1968 Willie Smith Trophy

Tournament information
- Dates: 9–13 January 1968
- Venue: Queen's Hall
- City: Leeds
- Country: England
- Format: Non-ranking event
- Highest break: Gary Owen (WAL), 80

Final
- Champion: Gary Owen (WAL)
- Runner-up: John Dunning (ENG)

= 1968 Willie Smith Trophy =

The 1968 Willie Smith Trophy was a Round-robin invitational snooker tournament held at the Queen's Hall, Leeds, from 9 to 13 January 1968. It featured three professional players, Gary Owen, John Spencer and Jackie Rea, and amateur player John Dunning. Owen won all three of his matches and was the champion, in his first tournament as a professional player.

> **REQUIREMENTS**: Reproduce the entire 1968 Willie Smith Trophy text word for word, including the tournament information and final results.

> **DATA PROVIDED**:

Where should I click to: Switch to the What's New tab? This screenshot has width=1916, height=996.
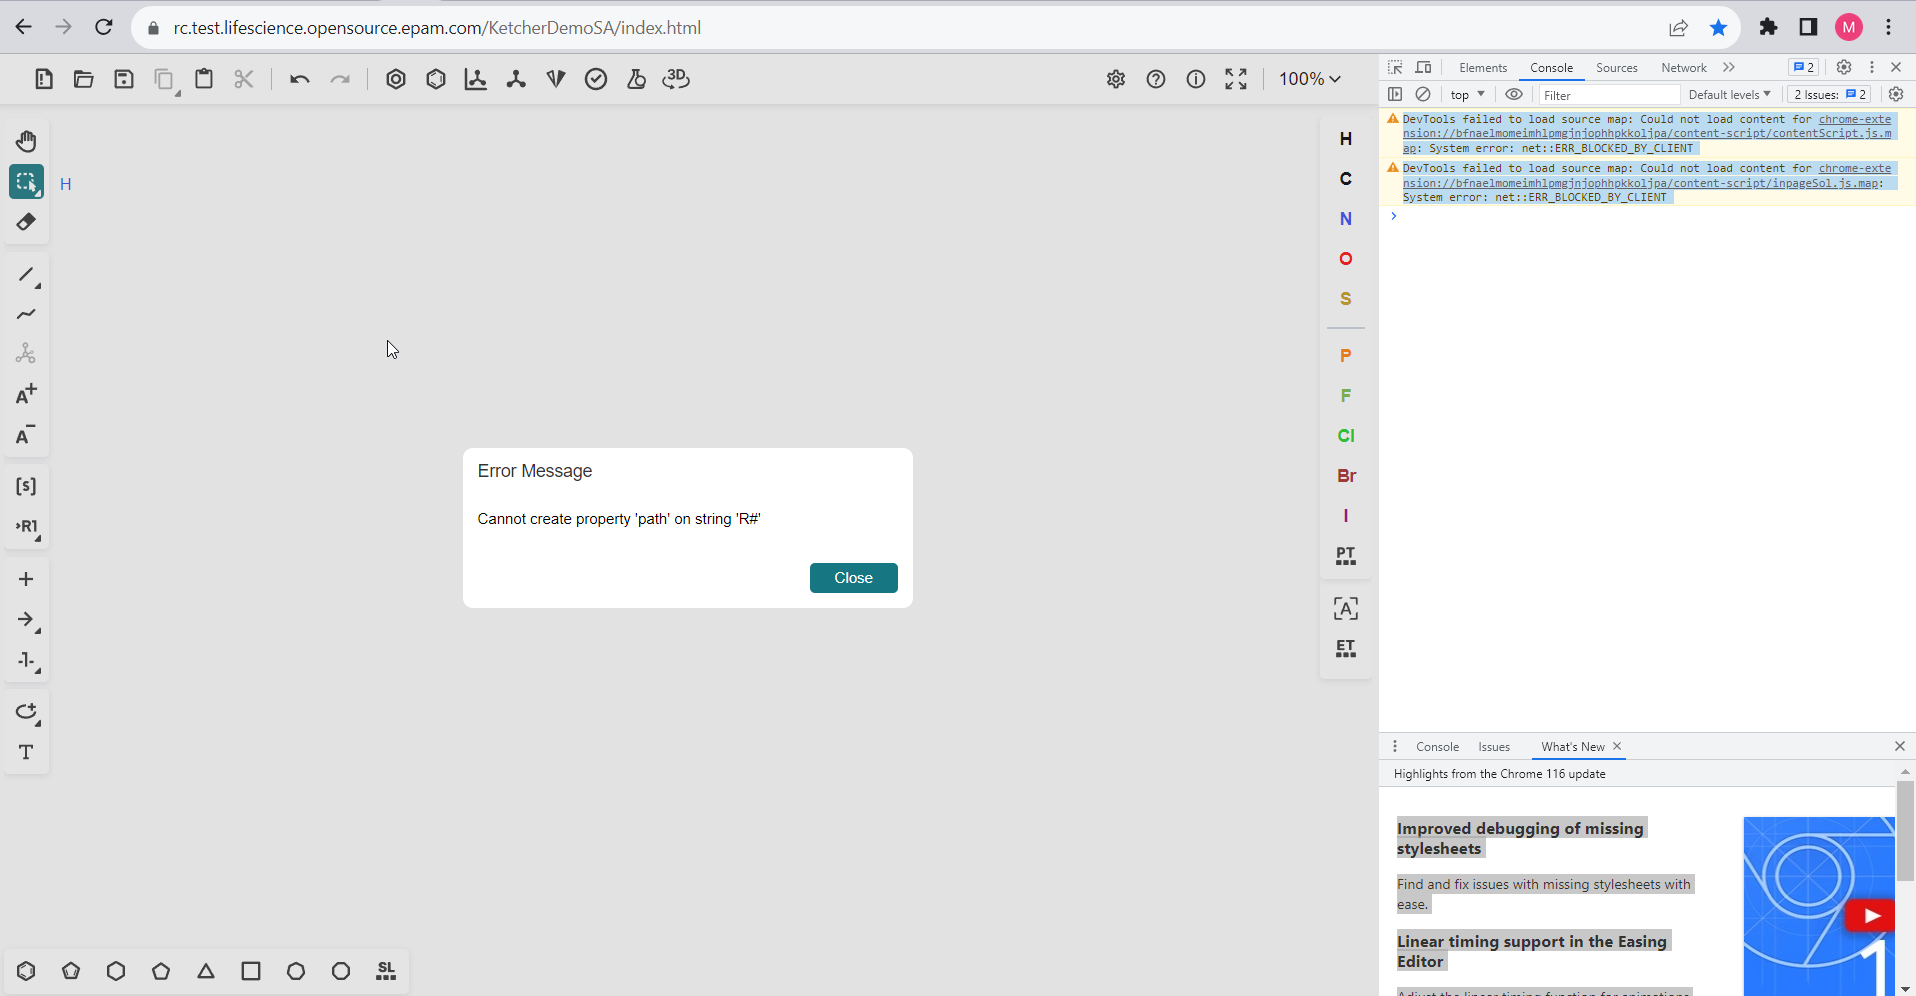1571,747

> **FULL SOLUTION**:
1968 Willie Smith Trophy

Tournament information
- Dates: 9–13 January 1968
- Venue: Queen's Hall
- City: Leeds
- Country: England
- Format: Non-ranking event
- Highest break: Gary Owen (WAL), 80

Final
- Champion: Gary Owen (WAL)
- Runner-up: John Dunning (ENG)

= 1968 Willie Smith Trophy =

The 1968 Willie Smith Trophy was a Round-robin invitational snooker tournament held at the Queen's Hall, Leeds, from 9 to 13 January 1968. It featured three professional players, Gary Owen, John Spencer and Jackie Rea, and amateur player John Dunning. Owen won all three of his matches and was the champion, in his first tournament as a professional player.